Records excerpted from a collection:
**********

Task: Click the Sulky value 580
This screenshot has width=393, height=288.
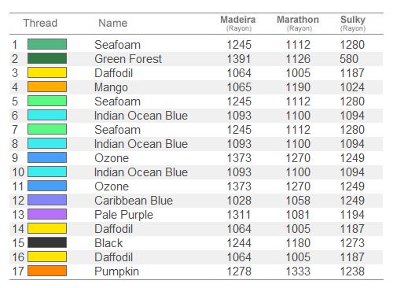Action: (x=349, y=59)
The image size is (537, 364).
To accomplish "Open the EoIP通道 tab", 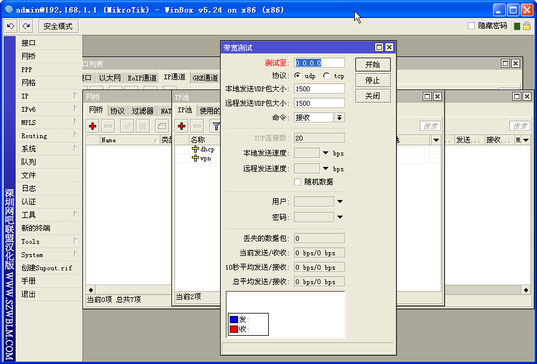I will [141, 77].
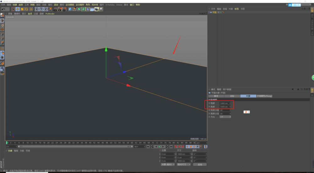Toggle the Z axis lock

point(46,9)
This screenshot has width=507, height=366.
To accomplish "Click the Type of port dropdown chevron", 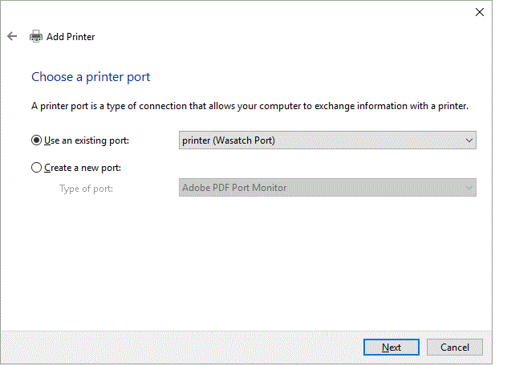I will pos(469,188).
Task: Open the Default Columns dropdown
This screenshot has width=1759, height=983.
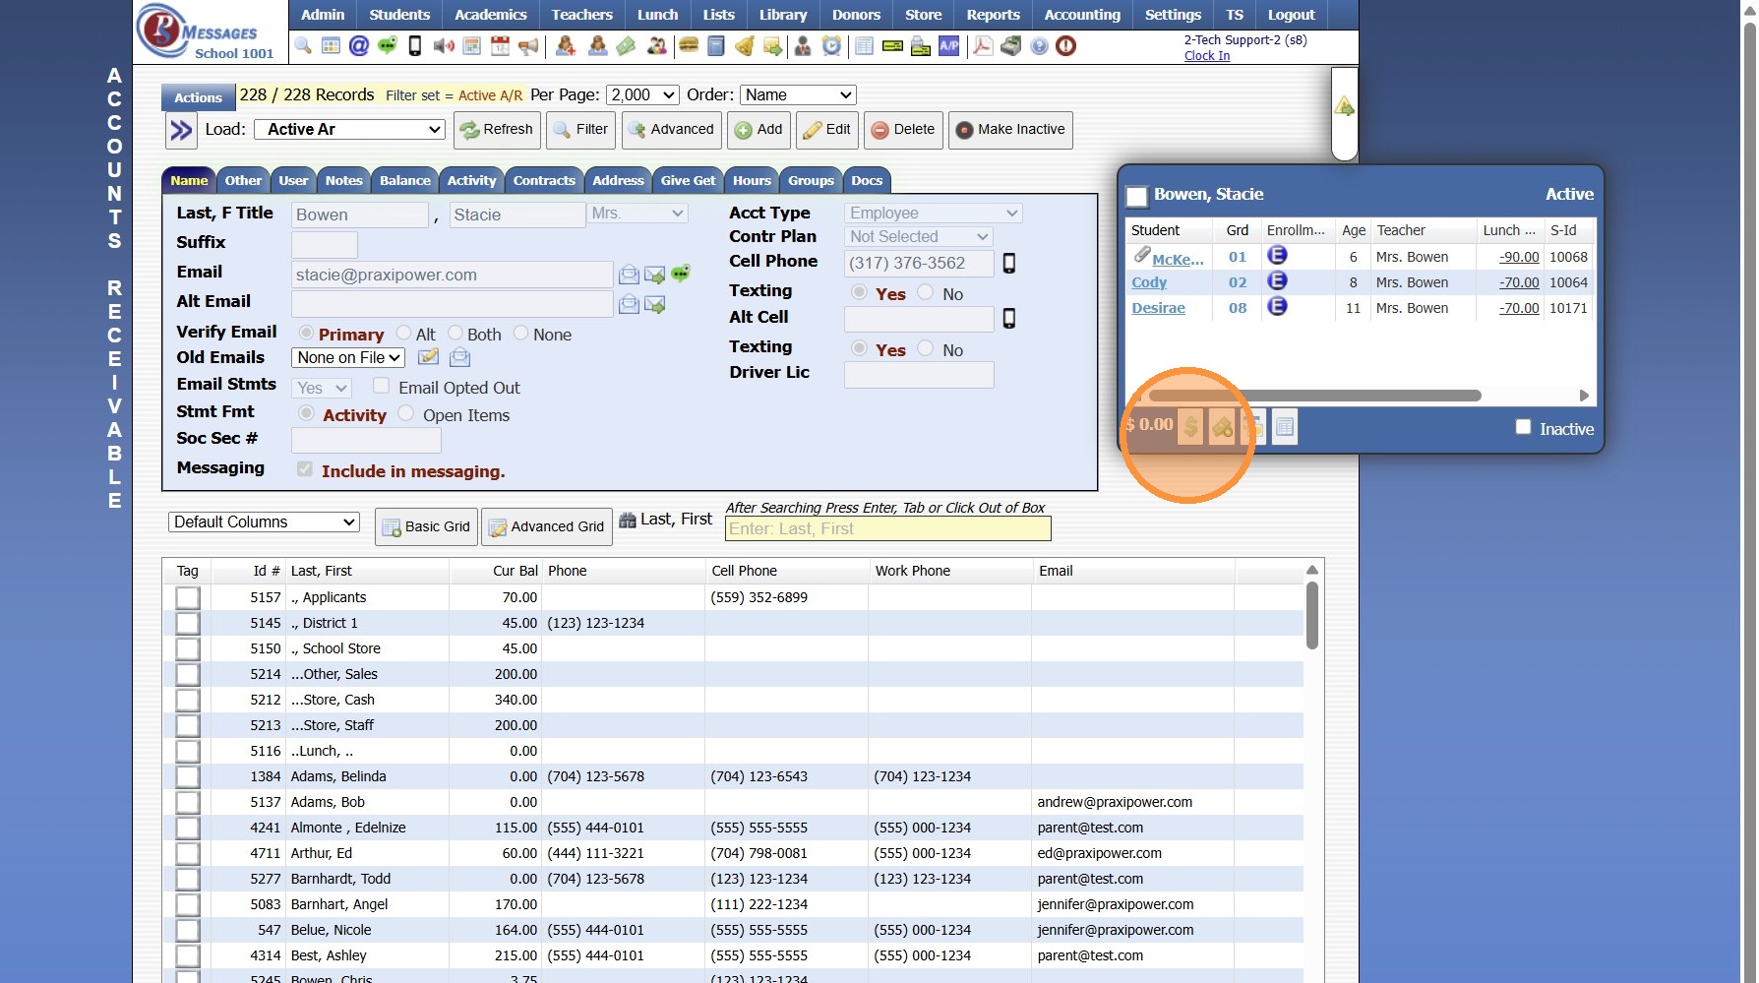Action: [x=264, y=522]
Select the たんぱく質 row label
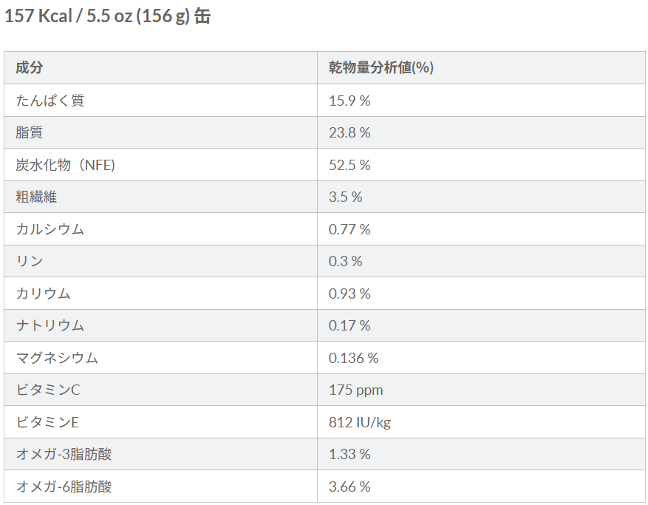Image resolution: width=648 pixels, height=505 pixels. click(x=50, y=101)
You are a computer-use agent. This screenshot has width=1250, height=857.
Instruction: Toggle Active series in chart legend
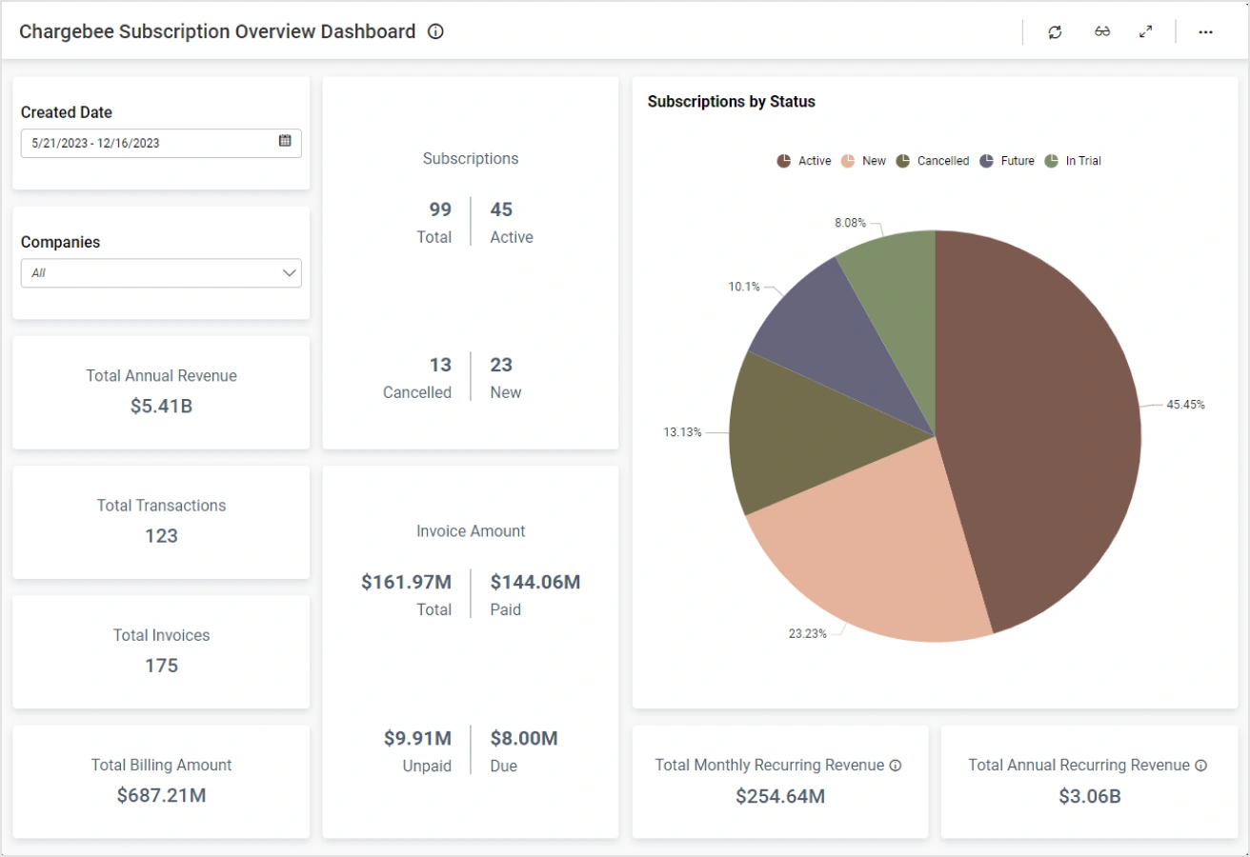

**********

**WORK TASK:** Every line from the one containing "Select the たんぱく質 row label" through the end of the records is to be returned exactly, and those lines alone; pictures are dropped.

**ANSWER FOR THIS EXERCISE:**
Select the たんぱく質 row label
Image resolution: width=648 pixels, height=505 pixels. click(x=50, y=101)
You are a computer-use agent. This screenshot has width=1250, height=857.
Instruction: Toggle Active series in chart legend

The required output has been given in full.